The causes of this decline are loss of habitat and increasingly intense human use of the countryside. It is a complex and long-term issue that we must, as a society, work together to solve. This is especially the case as we try to deliver more with fewer resources and less taxpayers' money.
I am a practical environmentalist. Too often those who say they are doing their best to protect the environment shy away from difficult decisions. I won't do that. The environment is much too important to be left to ideologues.
Until recently the choice has often been portrayed as one of growing the economy or protecting the environment. That's not how I see it. I am convinced we can only improve the environment if we have a growing, prosperous economy. In short, we cannot have sustained economic growth without a healthy natural environment. Neither can we invest in nature without the resources generated by economic activity. That is why I want to secure growth and improve the environment in tandem.
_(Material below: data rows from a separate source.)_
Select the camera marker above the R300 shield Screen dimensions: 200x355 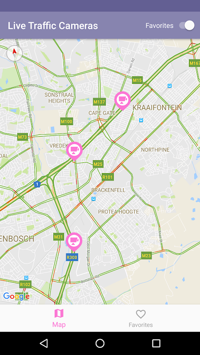tap(74, 241)
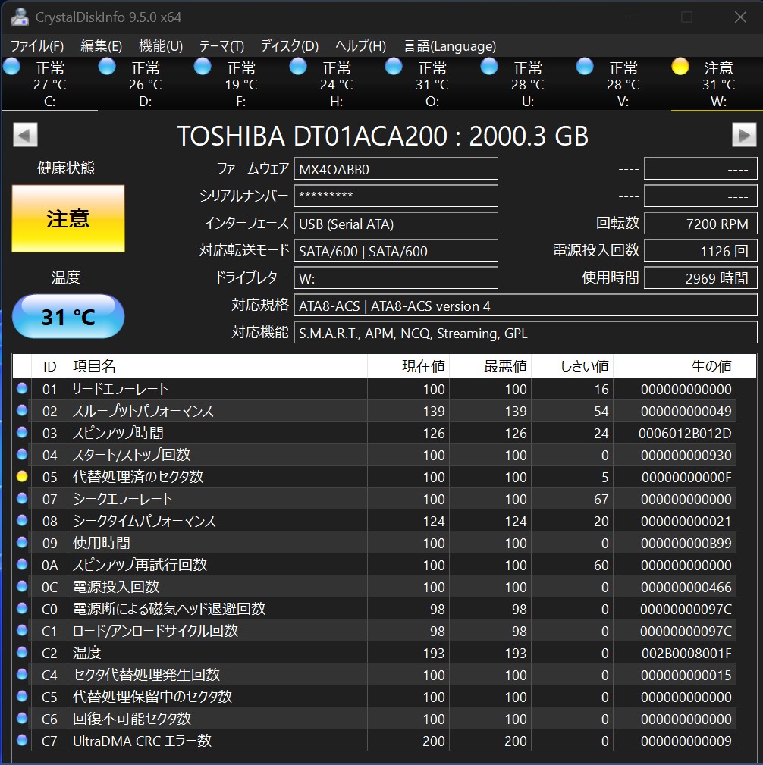
Task: Select yellow caution orb for drive W:
Action: 680,67
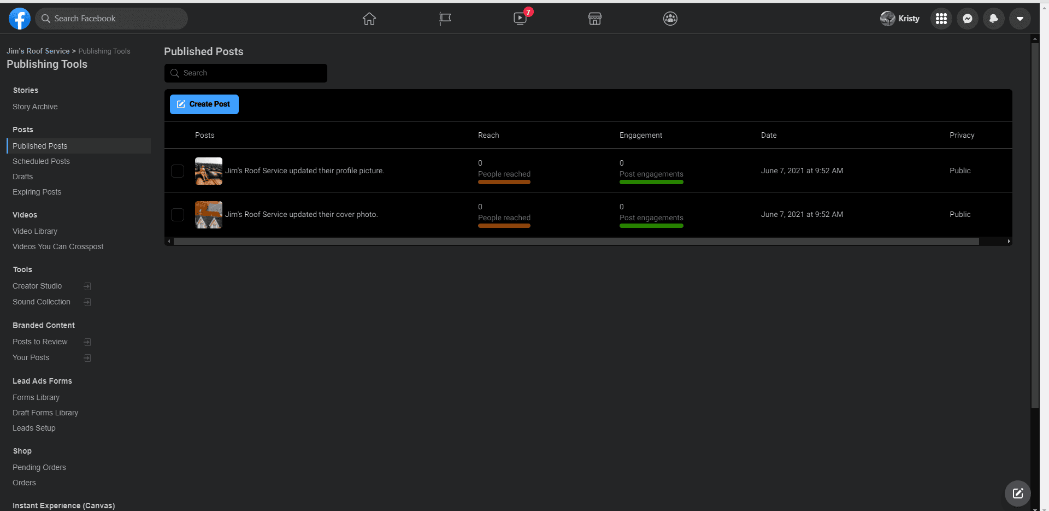This screenshot has width=1049, height=511.
Task: Open the Watch video icon
Action: tap(520, 19)
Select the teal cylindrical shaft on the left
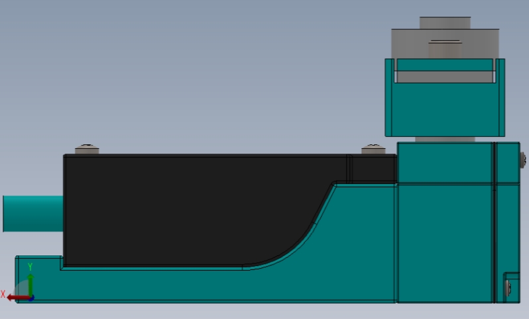Image resolution: width=529 pixels, height=319 pixels. click(x=33, y=214)
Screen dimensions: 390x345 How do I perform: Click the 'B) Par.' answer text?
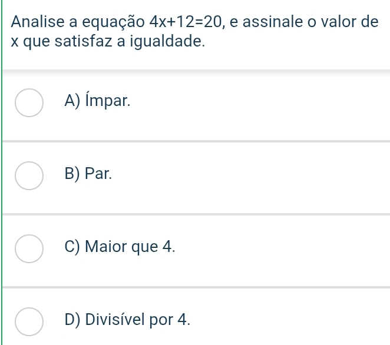coord(88,174)
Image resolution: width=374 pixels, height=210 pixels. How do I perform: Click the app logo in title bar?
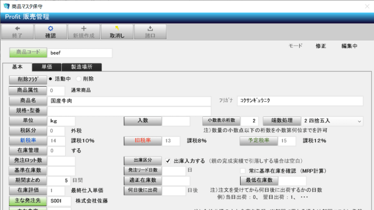tap(7, 6)
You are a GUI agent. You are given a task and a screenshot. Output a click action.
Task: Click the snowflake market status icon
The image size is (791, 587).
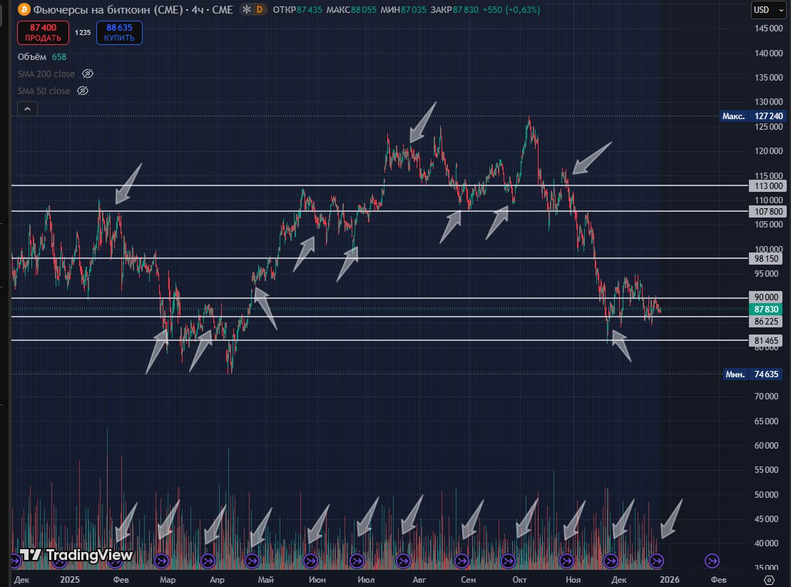coord(246,10)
Take the water industry, which is a prime example of economic investment as environmental investment, of improving the environment while growing the economy. The privatisation of our water industry in the 1980s secured more than £116 billion of private investment – investment that would never have come from the Exchequer. As a result, we have moved from several of our major rivers being classified as biologically dead to our waterways now being cleaner than they have been for decades.
The privatisation of the water industry shows us we should not be afraid of economic or technological innovation. In fact, we should embrace it.
If we tried to support today's population using the production methods of the 1950s, instead of farming 38 per cent of all land, we would need to use 82 per cent. Similarly, technological advances have meant that Britain now has three times as much woodland as it did a century ago. Woodland cover in England reached a nadir of five per cent at the end of the First World War. Today, it stands at over 10 per cent, around the same level as when Chaucer wrote his Canterbury Tales.
In a small and heavily-populated country such as ours, there will always be developments or infrastructure projects that require a trade-off between economic and social benefits and the natural environment. It could be a housing development that would cover woodland, or a road crossing a wetland area. The first question should always be can the environmental damage be avoided or mitigated. If it can't then we would look to offsetting to add an equal or greater amount of environmental value to another area.
The ideal outcome is a system that correctly values nature. We know it can work. In Australia offsetting has reduced the number of applications to develop on native grassland by 80 per cent. Such a system can provide certainty for both developers and the environment.
Our countryside is something which needs constant management and intervention. And it is against this background, that we must acknowledge that the beautiful landscapes and diverse ecosystems the countryside supports will fall into disrepair without the presence of thriving communities and businesses.
Farmers alone are responsible for managing 75 per cent of the UK's surface area. They are some of our greatest environmentalists, from whom we can learn a great deal.
That's why it's so important that the British countryside is a living, working one and why I want to make sure that people in rural areas have access to the same services and facilities as people living in urban ones.
To achieve this we all need to work together; people, environmental groups, businesses and government. What we can't do is look to government to have all the answers. That's not how nature works and that's not how the economy works, but I believe we can have long term growth and improve our environment. That is my vision.
This is an edited version of a speech delivered to the Policy Exchange this week by the Right Honorable Owen Paterson MP.